Developmental neurotoxicity of thyroid hormone system-disrupting chemicals: a systems-level exploration using multi-omics approach
摘要
There is increasing concern that thyroid hormone system–disrupting chemicals (THSDCs) may affect brain development during gestation and lactation. THSDCs comprise a wide range of natural and synthetic xenobiotics that activate diverse biological pathways. However, how disruption of specific molecular targets alters maternal thyroid hormone homeostasis and brain development in the offspring warrants further investigation.
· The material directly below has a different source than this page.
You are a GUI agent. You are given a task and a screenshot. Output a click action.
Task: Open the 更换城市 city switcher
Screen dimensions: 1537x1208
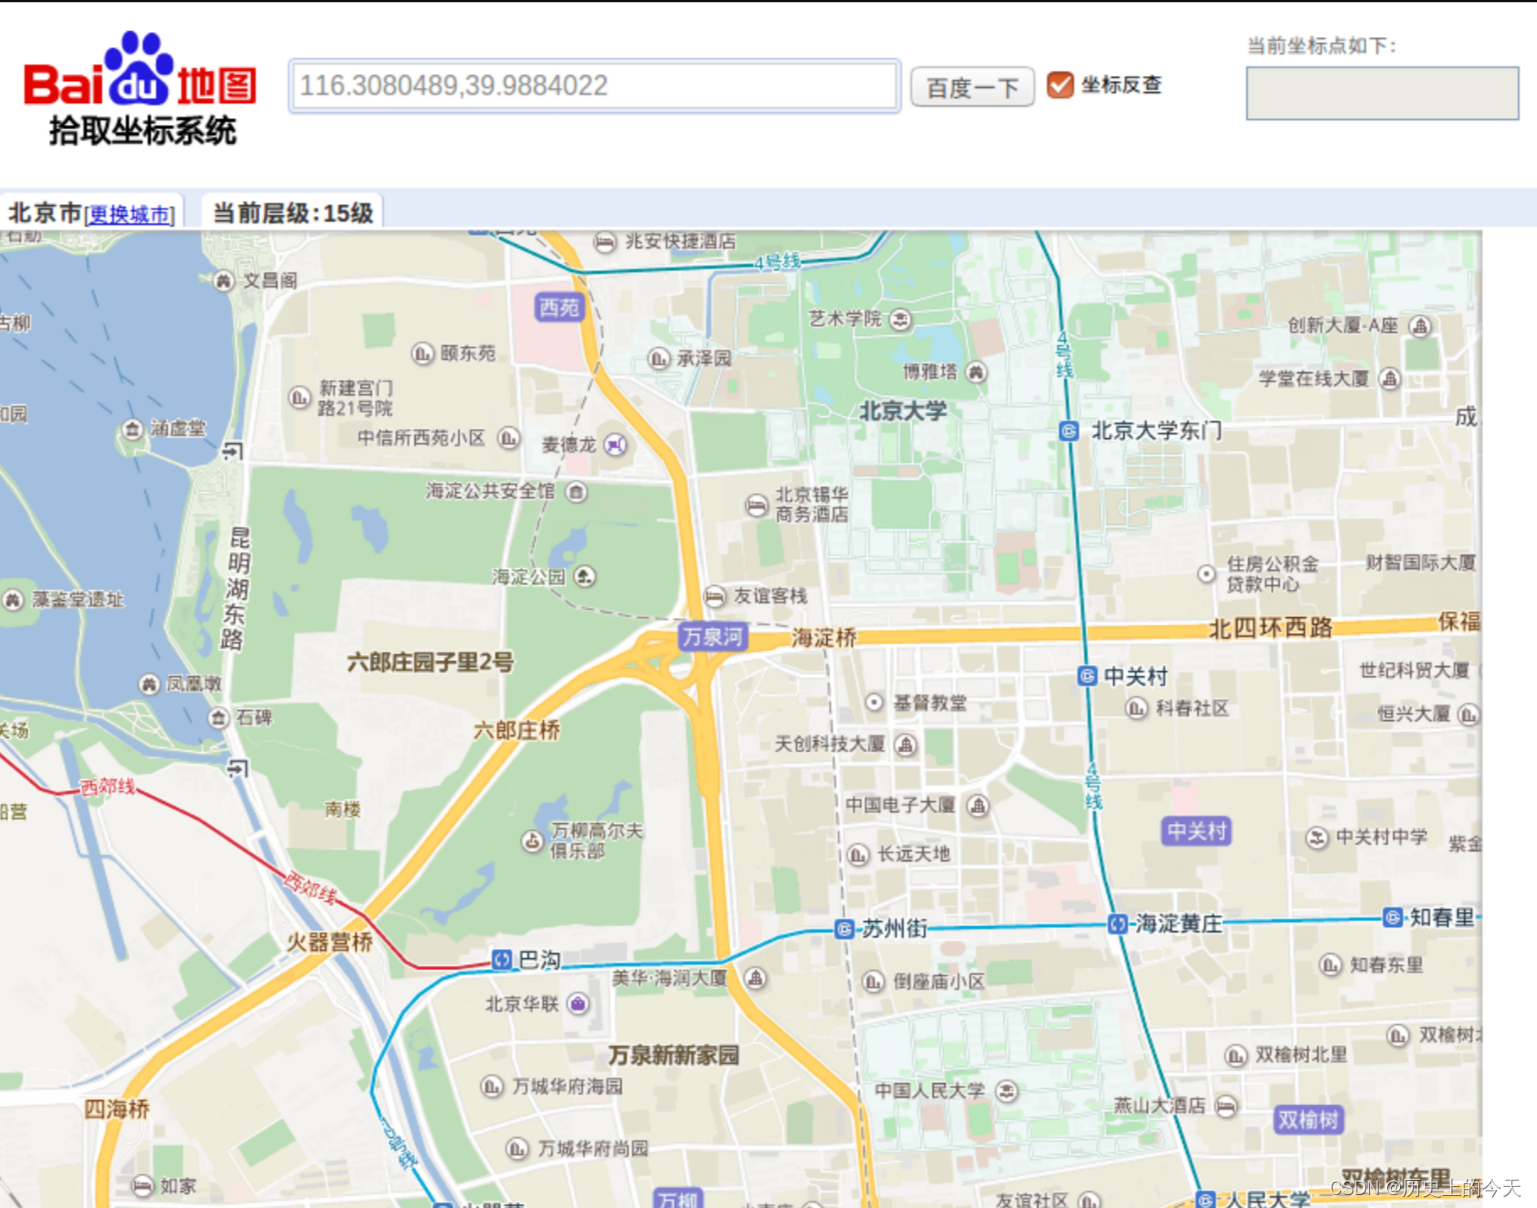click(x=130, y=213)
To address this question, this study investigates the effects of two THSDCs administered to pregnant rats from gestational day 6 through postnatal day 21: 5-propyl-2-thiouracil (PTU, 2.4 mg/kg/day), inhibitor of thyroid hormone synthesis, and pregnenolone-16α-carbonitrile (PCN, 300 mg/kg/day), inducer of hepatic enzymes involved in thyroid hormone metabolism. Circulating and brain thyroid hormone levels, enzymatic activities, and histopathology were assessed in dams and offspring. To further elucidate underlying mechanisms, multi-omics analyses combining proteomics, metabolomics, and spatial transcriptomics were performed on target organs including the thyroid gland, liver, and brain. Exposure to PTU resulted in severe thyroid hormone depletion in both serum and brain, accompanied by structural brain abnormalities, whereas PCN primarily induced hepatic enzyme activity with minimal effect on circulating thyroid hormone levels. Despite these distinct modes of action, multi-omics integration revealed convergent perturbations across molecular layers in the brain, particularly affecting energy metabolism and cytoskeletal organization with more pronounced effects observed following PTU exposure. Overall, multi-omics profiling enabled robust and highly sensitive identification of molecular signatures reflective of PCN exposure, without significant evidence of associated adverse toxicological effects. This approach highlights the value of multi-omics for mechanistic characterization and predictive assessment of THSDC-induced neurodevelopmental toxicity.